You may be thinking, use the lowest flow rate (no piping connected) and figure that when you connect pipe you’ll get more water off the roof. It sounds like a good idea, but only as it applies to the roof. If the roof drain flows more water than what is reported by the manufacturer, the water simply is removed off the roof that much faster.
But, you need to ask, what happens in the piping? If more water goes down the roof drain than is originally considered, the piping system becomes undersized. The problem with the roof-drainage system switches from the roof to the piping. Unfortunately, it appears there have been more failures related to the piping system than to the roof.
If you decide that pipe should be connected to the roof drain for testing, how long should that pipe be? Once you figure out the length, what should the piping configuration be? The longer the pipe, the bigger the test rig for testing roof drains. However, some testing has shown that the shorter the pipe is the lower the flow through the roof drain.
The current version of the ASPE/IAPMO draft standard requires roof drains to be tested in two configurations: one with a 10-ft. vertical section of pipe connected to the roof drain, the other with a 5-ft. horizontal offset below the roof with an overall vertical drop of 10 ft. The end of the pipe is open to the atmosphere located above the tank that collects the water in the test rig.

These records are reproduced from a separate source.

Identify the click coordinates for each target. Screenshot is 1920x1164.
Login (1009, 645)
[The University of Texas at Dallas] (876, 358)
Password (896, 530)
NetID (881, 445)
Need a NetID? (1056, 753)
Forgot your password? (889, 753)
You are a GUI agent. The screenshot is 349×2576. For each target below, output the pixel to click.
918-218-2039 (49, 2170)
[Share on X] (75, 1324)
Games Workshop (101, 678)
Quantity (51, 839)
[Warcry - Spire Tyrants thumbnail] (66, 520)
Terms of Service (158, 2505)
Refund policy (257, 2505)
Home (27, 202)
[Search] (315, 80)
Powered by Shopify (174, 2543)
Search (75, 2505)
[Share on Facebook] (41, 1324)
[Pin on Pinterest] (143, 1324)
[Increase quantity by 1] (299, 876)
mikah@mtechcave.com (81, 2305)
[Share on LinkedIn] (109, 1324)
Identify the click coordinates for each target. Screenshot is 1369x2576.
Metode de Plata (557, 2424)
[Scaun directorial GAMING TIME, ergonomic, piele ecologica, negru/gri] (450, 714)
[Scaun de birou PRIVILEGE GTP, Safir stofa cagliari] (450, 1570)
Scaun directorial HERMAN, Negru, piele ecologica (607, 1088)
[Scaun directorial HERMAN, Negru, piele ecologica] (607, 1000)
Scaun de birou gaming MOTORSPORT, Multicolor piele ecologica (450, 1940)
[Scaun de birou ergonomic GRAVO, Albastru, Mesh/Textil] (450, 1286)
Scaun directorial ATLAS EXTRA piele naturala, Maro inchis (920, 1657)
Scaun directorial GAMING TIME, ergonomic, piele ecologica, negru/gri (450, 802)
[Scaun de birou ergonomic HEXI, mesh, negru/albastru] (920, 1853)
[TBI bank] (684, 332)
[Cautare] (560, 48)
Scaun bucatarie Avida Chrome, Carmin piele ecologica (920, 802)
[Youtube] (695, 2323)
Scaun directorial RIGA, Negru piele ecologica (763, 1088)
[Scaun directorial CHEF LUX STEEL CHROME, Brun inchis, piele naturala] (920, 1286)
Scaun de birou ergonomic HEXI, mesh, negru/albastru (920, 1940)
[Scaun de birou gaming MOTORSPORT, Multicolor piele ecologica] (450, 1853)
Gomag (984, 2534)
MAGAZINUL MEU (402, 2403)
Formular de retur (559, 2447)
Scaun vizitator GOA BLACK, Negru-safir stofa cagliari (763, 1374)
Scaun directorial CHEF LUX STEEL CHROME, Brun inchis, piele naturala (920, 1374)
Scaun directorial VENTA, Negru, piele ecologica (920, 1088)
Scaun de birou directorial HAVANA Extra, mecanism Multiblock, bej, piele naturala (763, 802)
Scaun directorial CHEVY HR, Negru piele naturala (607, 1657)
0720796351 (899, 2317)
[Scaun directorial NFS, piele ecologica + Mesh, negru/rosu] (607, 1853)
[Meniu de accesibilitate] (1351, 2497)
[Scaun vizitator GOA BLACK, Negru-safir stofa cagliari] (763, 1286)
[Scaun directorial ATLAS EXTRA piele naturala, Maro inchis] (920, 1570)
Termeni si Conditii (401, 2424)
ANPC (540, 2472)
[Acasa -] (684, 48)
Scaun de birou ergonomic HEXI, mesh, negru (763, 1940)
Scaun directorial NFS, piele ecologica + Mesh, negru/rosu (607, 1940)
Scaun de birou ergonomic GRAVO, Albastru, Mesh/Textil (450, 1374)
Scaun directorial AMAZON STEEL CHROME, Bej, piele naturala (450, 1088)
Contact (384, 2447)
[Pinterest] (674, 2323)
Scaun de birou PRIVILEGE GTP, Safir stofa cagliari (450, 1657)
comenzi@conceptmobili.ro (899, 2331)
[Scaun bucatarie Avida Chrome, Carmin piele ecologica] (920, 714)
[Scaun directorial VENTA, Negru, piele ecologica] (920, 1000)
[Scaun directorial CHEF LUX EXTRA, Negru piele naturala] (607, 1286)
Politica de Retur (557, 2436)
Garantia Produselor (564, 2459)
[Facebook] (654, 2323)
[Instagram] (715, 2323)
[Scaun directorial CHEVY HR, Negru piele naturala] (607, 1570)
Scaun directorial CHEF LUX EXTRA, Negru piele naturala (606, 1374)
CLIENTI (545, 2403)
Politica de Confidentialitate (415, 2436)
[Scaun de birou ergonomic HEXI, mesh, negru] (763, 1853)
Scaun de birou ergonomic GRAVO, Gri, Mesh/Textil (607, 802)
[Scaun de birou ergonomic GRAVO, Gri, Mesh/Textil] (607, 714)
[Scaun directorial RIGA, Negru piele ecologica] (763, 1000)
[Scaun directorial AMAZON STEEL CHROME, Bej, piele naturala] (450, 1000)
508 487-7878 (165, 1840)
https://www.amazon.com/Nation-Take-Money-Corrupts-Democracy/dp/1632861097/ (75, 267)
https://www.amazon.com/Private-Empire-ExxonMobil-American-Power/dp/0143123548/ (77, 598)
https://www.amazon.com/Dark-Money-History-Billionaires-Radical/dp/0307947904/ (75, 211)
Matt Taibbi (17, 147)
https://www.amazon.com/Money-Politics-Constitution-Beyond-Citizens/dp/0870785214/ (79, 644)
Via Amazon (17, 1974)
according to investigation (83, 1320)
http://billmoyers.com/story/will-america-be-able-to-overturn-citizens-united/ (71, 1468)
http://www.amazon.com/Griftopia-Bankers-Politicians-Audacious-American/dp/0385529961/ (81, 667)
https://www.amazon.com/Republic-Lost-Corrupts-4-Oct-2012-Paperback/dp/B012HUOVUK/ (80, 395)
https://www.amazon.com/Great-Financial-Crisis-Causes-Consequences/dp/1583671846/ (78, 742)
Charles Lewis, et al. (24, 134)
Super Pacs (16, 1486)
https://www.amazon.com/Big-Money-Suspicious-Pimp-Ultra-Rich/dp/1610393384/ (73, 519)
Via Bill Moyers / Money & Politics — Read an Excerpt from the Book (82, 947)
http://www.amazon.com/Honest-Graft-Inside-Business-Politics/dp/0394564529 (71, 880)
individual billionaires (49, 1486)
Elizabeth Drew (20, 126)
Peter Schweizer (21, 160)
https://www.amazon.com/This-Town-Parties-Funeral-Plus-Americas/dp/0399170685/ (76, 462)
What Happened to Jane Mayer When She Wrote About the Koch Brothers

An alternative to the piping arrangement described in the standard would be any arrangement that provides equivalent results. The only way to determine equivalent results is to compare the flow rates through an opening without a roof drain and compare those numbers to the ASPE RF report.
The ASPE RF report first tested the equipment without any roof drains connected. This was intended to establish a baseline number for every piping arrangement. The draft standard also proposes a suggested means for reporting the results and the intent is for this information to be useful to the engineer designing the roof-drainage system. Please take a look at what is proposed to see if the proper information is being reported.
While this new test standard is directed toward the manufacturers and test laboratories, it is really producing information that will become useful to the engineer. Most manufacturers don’t care how much water goes down a roof drain. They are concerned with producing a roof drain that meets the material and dimensional requirements in the roof drain standard.
In reality, this new standard is for the engineering community and will result in providing information to the engineer in order to properly design a system. Without knowing how much water goes down a roof drain, it is not possible to properly design a system.
Both ASPE and IAPMO will announce the availability of the standard for public review on their respective websites. Keep an eye open and review the draft standard.
Let the committee know what you think.